One of the most sought-after artists of her day, Vallayer-Coster was a favourite of Marie Antoinette — yet somehow survived the French Revolution, and later sold two of her greatly admired flower paintings to the Empress Joséphine

When the artist Anne Vallayer married the lawyer Jean-Pierre Silvestre Coster in 1781, the ceremony was attended by no less a figure than the Queen of France. It took place at the Palace of Versailles, and Marie Antoinette even signed the marriage contract as a witness.

Vallayer was in her mid-thirties at the time and contributed a dowry of 34,000 livres: a considerable sum, testament to the commercial success of her paintings. A year before the wedding, the queen had granted the artist the privilege of a studio and lodgings at the Louvre (then a royal residence). Vallayer simultaneously became a painter to the court of Marie Antoinette and received an annual stipend.

She is remembered today chiefly for her stunning floral still lifes, but she led a life every bit as interesting as her paintings. In surviving the French Revolution, for example, during which the queen was guillotined in 1793, she showed no little political acumen.

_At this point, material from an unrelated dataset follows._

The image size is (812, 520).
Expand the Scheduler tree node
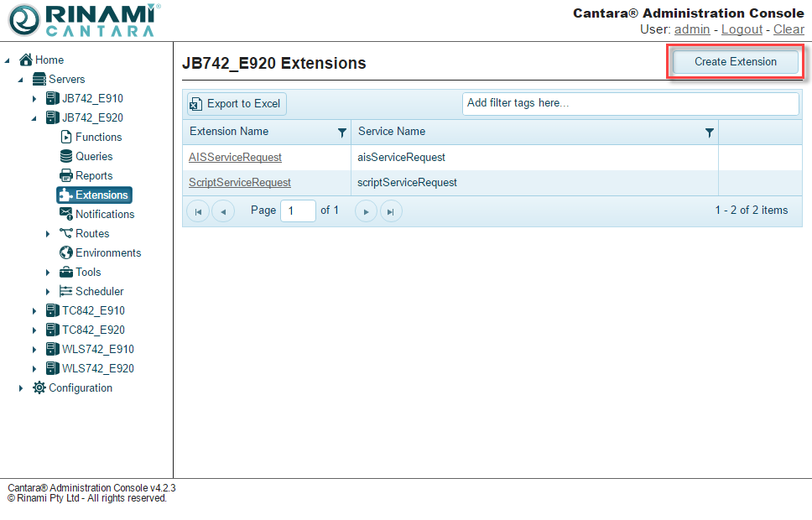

On 15 June 2023, her still life Nature morte au vase d’albâtre rempli de fleurs avec sur une table plusieurs espèces de fruits, comme ananas, pêches et raisins  will form part of the Maîtres Anciens: Peintures — Sculptures sale at Christie’s in Paris. It is the painting that the artist herself thought was her best.

Vallayer was born in Paris in 1744, the second of four daughters born to a goldsmith (father) and a miniature painter (mother). She received minimal training, in the form of casual studies in drawing with the botanical artist Madeleine Basseporte, and in painting with the landscapist Claude-Joseph Vernet.

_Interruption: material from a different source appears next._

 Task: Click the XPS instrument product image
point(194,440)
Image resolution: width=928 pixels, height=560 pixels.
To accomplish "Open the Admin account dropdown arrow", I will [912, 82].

In 1770, aged 26, she presented herself for membership at the Académie Royale de Peinture et de Sculpture, the most august institution in French art. She submitted two allegorical paintings — Instruments de musique  (illustrated below) and Les attributs de la peinture, de la sculpture et de l’architecture, both now in the Louvre — and, rather against the odds, was accepted. Since the academy’s founding more than a century earlier, it had seen barely a handful of female members.

Membership gave artists access to the biennial Salon exhibition, which served as a platform for exposure and the sale of their work.

Vallayer (or Vallayer-Coster as she was known after her marriage) would go on to show at every Salon until the Revolution, usually to reviews as positive as that penned by the esteemed critic Denis Diderot on her debut. ‘She astonishes us as much as she enchants us,’ wrote Diderot in 1771.




 
Anne Vallayer-Coster (1744-1818), Instruments de musique, 1770. Oil on canvas. 88 x 116 cm. Musée du Louvre, Paris. Photo: © Peter Willi / Bridgeman Images

Anne Vallayer-Coster (1744-1818), Instruments de musique, 1770. Oil on canvas. 88 x 116 cm. Musée du Louvre, Paris. Photo: © Peter Willi / Bridgeman Images

The positive notices soon brought Vallayer to the attention of Marie Antoinette, who became queen upon her husband Louis XVI’s accession to the throne in 1774. Unfortunately, almost all of the portraits she painted of the royal duo are now lost.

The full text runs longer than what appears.